◆ **Requirements**
Return each of the following records word for word, leaving the pictures out of your answer.

◆ **Supplied material**
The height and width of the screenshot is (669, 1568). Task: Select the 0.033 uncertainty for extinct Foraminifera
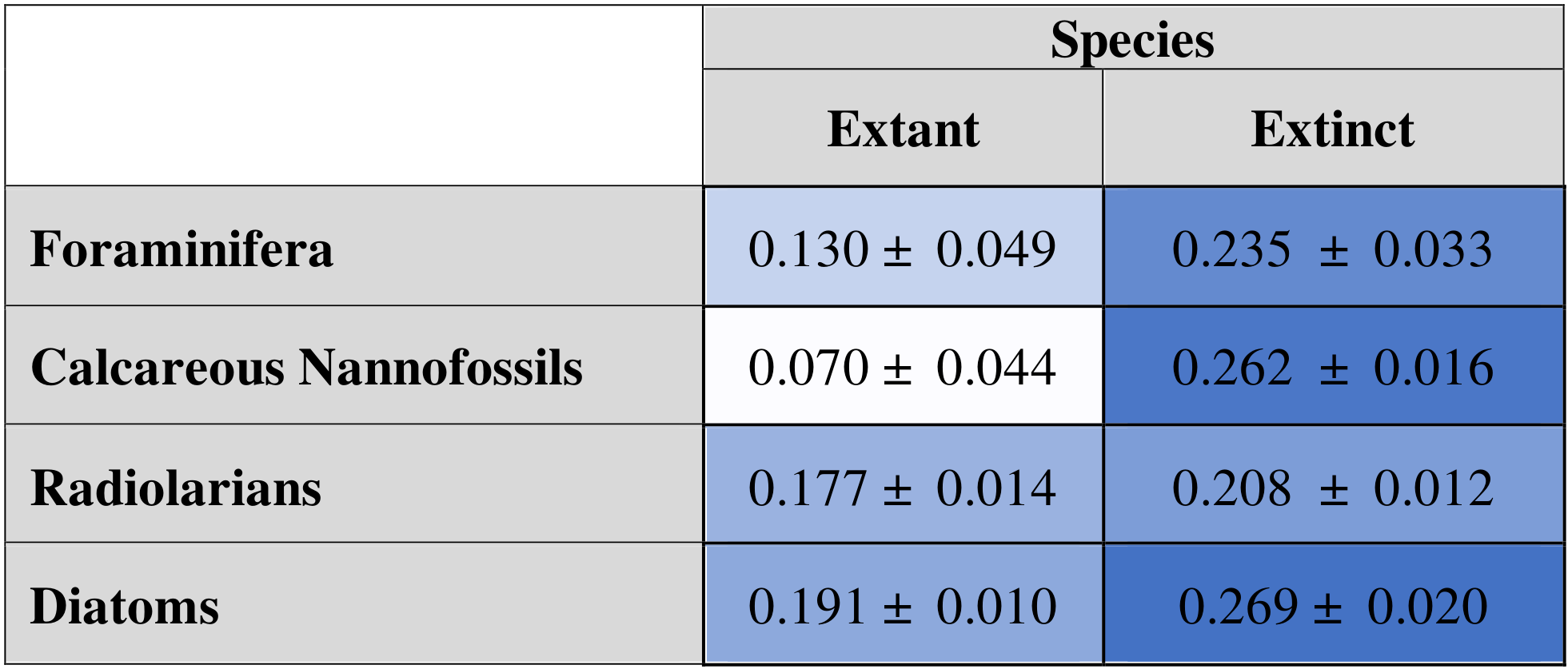[1433, 249]
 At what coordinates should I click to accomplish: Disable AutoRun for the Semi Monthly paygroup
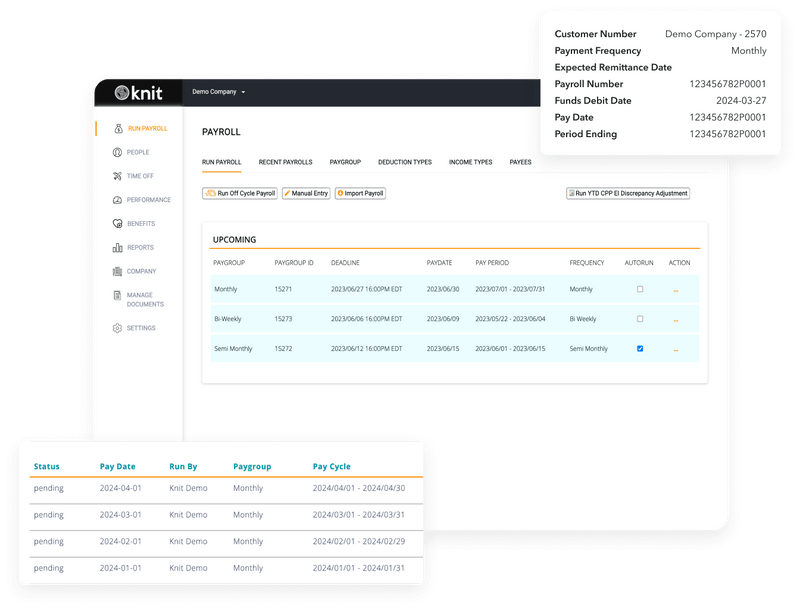pos(640,348)
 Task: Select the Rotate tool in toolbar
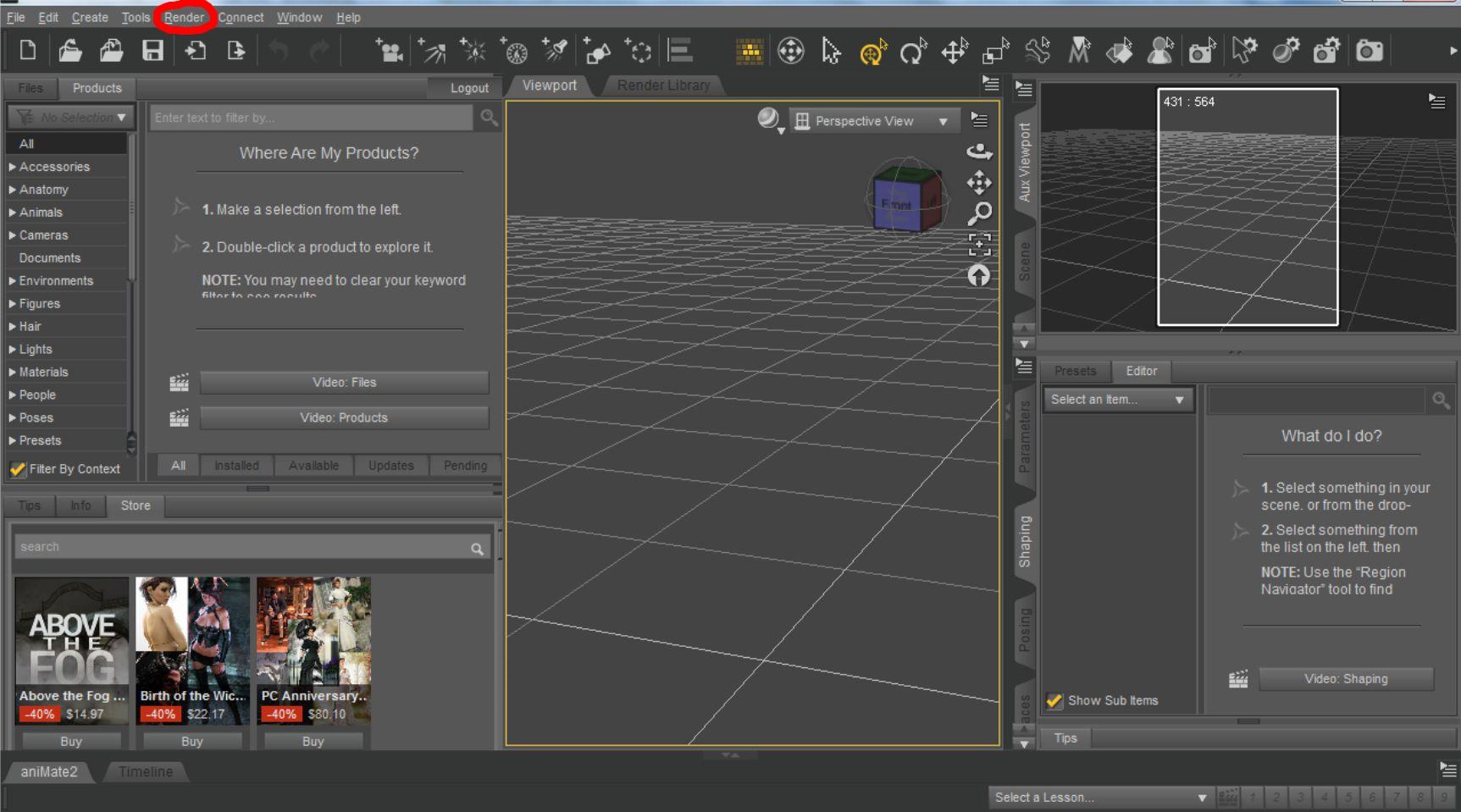(912, 52)
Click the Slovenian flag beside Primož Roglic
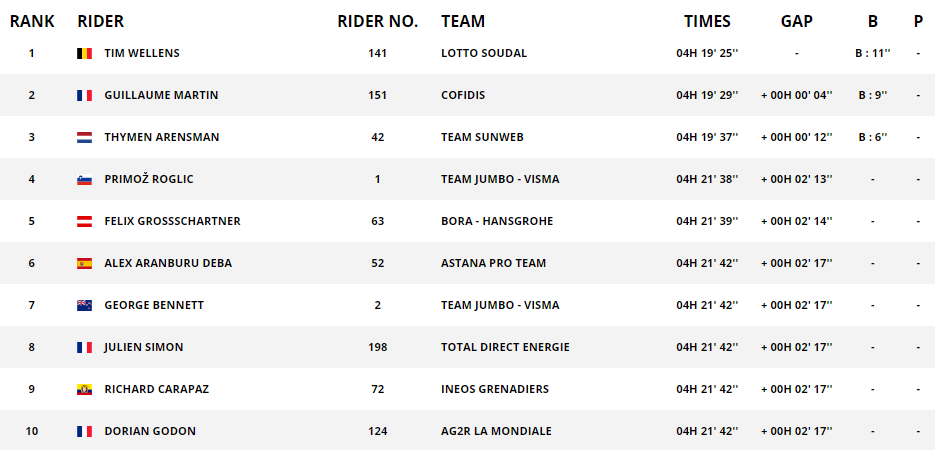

◆ **Worked answer**
The height and width of the screenshot is (669, 1568). Task: Select the 0.033 uncertainty for extinct Foraminifera
[1433, 249]
 At what coordinates should I click to accomplish: Disable AutoRun for the Semi Monthly paygroup
pos(640,348)
 Task: Select the Rotate tool in toolbar
(912, 52)
Click the Slovenian flag beside Primož Roglic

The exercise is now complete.